Open Desperationis opened 3 years ago
Replays show nothing special. When run in the same seed as their JS counterparts, they result in the exact same behavior.
I've attached the simple
bot I've been trying to compile below. The exact command I used was sudo lux-ai-2021 main.cpp main.cpp
simple.zip
I should mention that I'm on Linux Mint btw, so this error might not appear on Windows
After rigorous testing, I am more confused than I was before. I spammed that command on a specific seed for a single bot and it still failed every so often, meaning the chance of this issue occurring is completely random and not dependent on seed or the bot run. Wth
The ETXTBSY
error is unrelated to the game engine and is something else. Works fine on my machine. Please stay tuned to this thread, may ask you to test some things.

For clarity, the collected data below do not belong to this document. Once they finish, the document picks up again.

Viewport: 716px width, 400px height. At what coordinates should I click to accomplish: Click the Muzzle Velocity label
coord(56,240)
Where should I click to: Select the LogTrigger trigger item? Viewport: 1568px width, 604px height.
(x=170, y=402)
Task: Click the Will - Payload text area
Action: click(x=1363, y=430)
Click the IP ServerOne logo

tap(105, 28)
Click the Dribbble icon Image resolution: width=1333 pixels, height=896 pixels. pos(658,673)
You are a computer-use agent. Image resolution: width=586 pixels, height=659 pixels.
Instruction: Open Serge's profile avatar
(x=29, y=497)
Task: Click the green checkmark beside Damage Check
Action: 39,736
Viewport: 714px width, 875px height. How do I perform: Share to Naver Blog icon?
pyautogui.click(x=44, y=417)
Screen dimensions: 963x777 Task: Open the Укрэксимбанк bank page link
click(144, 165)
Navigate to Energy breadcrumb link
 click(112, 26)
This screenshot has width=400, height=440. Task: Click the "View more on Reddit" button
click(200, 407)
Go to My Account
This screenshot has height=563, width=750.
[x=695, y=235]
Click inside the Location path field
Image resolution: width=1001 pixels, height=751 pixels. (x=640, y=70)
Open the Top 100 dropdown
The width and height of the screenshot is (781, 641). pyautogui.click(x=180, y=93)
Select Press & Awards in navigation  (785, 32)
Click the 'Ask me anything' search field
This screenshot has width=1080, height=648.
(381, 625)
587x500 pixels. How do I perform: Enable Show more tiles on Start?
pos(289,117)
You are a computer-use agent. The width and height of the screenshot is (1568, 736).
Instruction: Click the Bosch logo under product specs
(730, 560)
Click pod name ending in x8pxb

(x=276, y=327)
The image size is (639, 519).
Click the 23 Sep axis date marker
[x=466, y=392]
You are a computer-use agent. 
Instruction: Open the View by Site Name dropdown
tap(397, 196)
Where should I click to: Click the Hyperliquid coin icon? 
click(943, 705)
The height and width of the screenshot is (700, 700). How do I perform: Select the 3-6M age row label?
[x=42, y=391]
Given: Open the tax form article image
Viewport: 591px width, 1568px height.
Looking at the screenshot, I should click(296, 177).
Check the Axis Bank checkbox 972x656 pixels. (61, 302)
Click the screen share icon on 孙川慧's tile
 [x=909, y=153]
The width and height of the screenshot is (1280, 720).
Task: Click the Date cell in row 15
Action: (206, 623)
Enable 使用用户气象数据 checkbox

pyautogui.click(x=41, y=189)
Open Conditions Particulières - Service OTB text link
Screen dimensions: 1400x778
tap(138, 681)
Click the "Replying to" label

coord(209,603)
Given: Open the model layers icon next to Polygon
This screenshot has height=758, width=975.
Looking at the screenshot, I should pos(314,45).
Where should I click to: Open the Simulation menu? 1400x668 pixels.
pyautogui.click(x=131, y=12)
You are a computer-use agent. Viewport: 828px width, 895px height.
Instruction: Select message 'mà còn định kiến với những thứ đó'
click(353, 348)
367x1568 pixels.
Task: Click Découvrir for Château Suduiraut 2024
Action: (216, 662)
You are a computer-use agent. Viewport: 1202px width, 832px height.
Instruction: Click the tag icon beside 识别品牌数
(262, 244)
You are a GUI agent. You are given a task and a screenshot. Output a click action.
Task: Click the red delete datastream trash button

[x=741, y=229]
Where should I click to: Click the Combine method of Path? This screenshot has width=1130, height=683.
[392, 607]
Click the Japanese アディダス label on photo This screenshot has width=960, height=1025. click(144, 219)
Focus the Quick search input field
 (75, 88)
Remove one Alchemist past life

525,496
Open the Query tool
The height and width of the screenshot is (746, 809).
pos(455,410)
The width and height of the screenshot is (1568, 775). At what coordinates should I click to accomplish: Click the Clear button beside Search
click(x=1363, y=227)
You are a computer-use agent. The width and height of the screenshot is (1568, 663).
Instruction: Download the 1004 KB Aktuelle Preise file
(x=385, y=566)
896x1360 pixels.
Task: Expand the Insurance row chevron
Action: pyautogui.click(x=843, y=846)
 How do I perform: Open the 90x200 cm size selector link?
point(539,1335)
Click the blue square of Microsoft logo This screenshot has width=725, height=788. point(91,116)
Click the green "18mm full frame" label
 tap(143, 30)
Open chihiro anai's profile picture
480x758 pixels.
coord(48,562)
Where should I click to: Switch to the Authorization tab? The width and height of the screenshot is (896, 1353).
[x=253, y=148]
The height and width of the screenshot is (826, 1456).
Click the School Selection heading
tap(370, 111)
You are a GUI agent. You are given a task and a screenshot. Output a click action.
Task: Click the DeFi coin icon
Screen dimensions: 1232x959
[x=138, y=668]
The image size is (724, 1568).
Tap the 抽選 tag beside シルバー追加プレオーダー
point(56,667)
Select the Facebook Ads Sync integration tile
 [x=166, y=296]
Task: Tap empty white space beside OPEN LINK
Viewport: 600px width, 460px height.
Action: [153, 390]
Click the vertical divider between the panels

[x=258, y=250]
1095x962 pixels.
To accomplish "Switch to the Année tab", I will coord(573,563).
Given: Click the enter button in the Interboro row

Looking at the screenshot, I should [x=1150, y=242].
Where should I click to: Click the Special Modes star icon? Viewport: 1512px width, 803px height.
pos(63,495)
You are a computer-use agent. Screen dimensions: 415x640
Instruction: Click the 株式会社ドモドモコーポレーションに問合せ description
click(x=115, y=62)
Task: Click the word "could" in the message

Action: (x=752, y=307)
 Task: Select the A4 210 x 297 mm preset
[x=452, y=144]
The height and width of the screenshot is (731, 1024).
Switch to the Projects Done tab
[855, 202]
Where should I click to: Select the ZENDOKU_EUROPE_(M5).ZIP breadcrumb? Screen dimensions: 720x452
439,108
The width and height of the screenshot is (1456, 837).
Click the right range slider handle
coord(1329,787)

Just making sure this isn't stale, is this still and issue @Desperationis ?
It's still a issue, not sure what's causing it. What I know for certain though is that running the lux-ai command multiple times on the same seed will eventually run the match
Oh ok so this error means you are trying to modify an executable while it is already running which is a weird error.
Do you by any chance have the executable file opened for some reason.
Additionally can you compile your C++ as you would and then execute from the command line yourself and not via lux ai (it should just hang)
No, I don't. In fact, even if I run the executable compiled with g++ wiht lux-ai, it has no effect on the behaviour
@Desperationis Ok so this issue is not even consistently happening either, hard to reproduce, which leads me to think there's something up with your setup.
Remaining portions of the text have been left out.